Items from a dataset
<<<<

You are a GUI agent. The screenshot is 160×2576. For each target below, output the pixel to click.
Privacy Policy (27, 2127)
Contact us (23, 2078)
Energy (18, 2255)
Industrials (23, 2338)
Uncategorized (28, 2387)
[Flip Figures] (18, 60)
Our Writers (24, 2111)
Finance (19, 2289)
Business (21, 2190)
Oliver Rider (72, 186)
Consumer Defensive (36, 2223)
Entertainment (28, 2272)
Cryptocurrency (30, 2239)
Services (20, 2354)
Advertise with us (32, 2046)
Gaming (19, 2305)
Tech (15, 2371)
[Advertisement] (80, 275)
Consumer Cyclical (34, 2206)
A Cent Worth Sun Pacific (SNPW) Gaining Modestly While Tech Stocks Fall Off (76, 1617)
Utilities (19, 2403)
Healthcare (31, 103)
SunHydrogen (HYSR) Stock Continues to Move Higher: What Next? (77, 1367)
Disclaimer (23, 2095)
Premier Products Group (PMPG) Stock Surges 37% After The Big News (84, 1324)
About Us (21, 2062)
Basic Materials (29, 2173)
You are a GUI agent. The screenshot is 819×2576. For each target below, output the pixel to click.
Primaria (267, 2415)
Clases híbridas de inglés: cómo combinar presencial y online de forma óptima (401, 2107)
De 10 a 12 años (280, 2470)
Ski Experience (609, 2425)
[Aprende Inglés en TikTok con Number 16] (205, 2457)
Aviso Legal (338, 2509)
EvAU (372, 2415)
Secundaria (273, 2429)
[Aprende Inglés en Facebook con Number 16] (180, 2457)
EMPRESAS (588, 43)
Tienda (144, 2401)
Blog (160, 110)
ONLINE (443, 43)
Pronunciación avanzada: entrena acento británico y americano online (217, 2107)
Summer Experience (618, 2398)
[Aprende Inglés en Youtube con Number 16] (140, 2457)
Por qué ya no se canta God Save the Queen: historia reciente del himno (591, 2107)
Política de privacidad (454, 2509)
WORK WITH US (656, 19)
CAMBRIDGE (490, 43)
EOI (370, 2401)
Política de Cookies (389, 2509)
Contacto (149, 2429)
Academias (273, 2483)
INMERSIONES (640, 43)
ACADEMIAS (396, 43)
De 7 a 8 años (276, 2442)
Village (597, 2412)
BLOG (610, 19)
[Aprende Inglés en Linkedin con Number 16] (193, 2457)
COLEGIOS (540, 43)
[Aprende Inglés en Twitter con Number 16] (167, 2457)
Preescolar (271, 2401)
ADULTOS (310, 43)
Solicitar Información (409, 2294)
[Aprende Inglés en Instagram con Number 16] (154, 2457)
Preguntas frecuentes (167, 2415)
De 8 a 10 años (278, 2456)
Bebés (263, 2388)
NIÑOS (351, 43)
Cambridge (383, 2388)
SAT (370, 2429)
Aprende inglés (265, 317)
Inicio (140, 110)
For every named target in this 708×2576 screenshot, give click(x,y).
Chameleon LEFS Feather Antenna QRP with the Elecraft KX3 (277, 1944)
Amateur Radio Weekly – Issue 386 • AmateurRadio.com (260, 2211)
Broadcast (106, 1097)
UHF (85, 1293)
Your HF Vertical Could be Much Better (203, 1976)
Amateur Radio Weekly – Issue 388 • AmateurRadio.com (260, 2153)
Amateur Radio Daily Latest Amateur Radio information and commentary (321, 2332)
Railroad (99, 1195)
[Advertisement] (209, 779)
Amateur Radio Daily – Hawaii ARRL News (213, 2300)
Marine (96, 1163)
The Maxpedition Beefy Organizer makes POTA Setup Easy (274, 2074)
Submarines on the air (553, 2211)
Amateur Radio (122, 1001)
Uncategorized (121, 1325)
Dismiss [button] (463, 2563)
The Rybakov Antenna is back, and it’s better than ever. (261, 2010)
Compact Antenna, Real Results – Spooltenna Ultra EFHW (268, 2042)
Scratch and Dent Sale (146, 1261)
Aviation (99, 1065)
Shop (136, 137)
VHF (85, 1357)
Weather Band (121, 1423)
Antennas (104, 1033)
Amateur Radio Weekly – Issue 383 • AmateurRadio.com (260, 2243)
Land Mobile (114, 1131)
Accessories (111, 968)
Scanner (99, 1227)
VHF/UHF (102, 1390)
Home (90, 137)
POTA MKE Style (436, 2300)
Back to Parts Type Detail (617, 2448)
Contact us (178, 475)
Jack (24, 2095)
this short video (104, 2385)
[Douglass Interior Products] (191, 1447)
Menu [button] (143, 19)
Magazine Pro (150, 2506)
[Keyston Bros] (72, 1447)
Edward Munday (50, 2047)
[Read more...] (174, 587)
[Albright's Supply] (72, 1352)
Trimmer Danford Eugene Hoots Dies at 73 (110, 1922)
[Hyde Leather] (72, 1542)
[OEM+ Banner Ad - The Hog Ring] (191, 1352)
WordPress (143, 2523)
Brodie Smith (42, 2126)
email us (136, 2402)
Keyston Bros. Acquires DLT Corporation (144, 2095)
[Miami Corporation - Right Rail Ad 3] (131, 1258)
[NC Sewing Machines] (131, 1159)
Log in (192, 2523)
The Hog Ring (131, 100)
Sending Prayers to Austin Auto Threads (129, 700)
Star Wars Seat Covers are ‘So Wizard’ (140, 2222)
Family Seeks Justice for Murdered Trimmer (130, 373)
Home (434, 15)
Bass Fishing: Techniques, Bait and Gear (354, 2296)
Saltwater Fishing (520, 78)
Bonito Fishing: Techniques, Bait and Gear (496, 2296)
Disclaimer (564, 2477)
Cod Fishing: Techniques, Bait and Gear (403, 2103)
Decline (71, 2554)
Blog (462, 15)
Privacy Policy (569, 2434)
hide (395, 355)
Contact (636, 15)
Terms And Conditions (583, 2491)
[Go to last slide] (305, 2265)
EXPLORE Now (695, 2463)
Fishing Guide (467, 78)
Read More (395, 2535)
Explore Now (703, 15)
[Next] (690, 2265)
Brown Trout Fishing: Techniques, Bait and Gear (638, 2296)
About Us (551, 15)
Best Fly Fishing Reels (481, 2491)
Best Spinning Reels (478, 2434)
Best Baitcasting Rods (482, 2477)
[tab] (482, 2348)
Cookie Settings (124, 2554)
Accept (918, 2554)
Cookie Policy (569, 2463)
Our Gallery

>>>>

* Required work *
For this exercise, repeat exactly the lines of the data above from the one with "Amateur Radio Weekly – Issue 383" down to the one with "The Hog Ring (131, 100)", both end lines included.

* Finished task *
Amateur Radio Weekly – Issue 383 • AmateurRadio.com (260, 2243)
Land Mobile (114, 1131)
Accessories (111, 968)
Scanner (99, 1227)
VHF/UHF (102, 1390)
Home (90, 137)
POTA MKE Style (436, 2300)
Back to Parts Type Detail (617, 2448)
Contact us (178, 475)
Jack (24, 2095)
this short video (104, 2385)
[Douglass Interior Products] (191, 1447)
Menu [button] (143, 19)
Magazine Pro (150, 2506)
[Keyston Bros] (72, 1447)
Edward Munday (50, 2047)
[Read more...] (174, 587)
[Albright's Supply] (72, 1352)
Trimmer Danford Eugene Hoots Dies at 73 (110, 1922)
[Hyde Leather] (72, 1542)
[OEM+ Banner Ad - The Hog Ring] (191, 1352)
WordPress (143, 2523)
Brodie Smith (42, 2126)
email us (136, 2402)
Keyston Bros. Acquires DLT Corporation (144, 2095)
[Miami Corporation - Right Rail Ad 3] (131, 1258)
[NC Sewing Machines] (131, 1159)
Log in (192, 2523)
The Hog Ring (131, 100)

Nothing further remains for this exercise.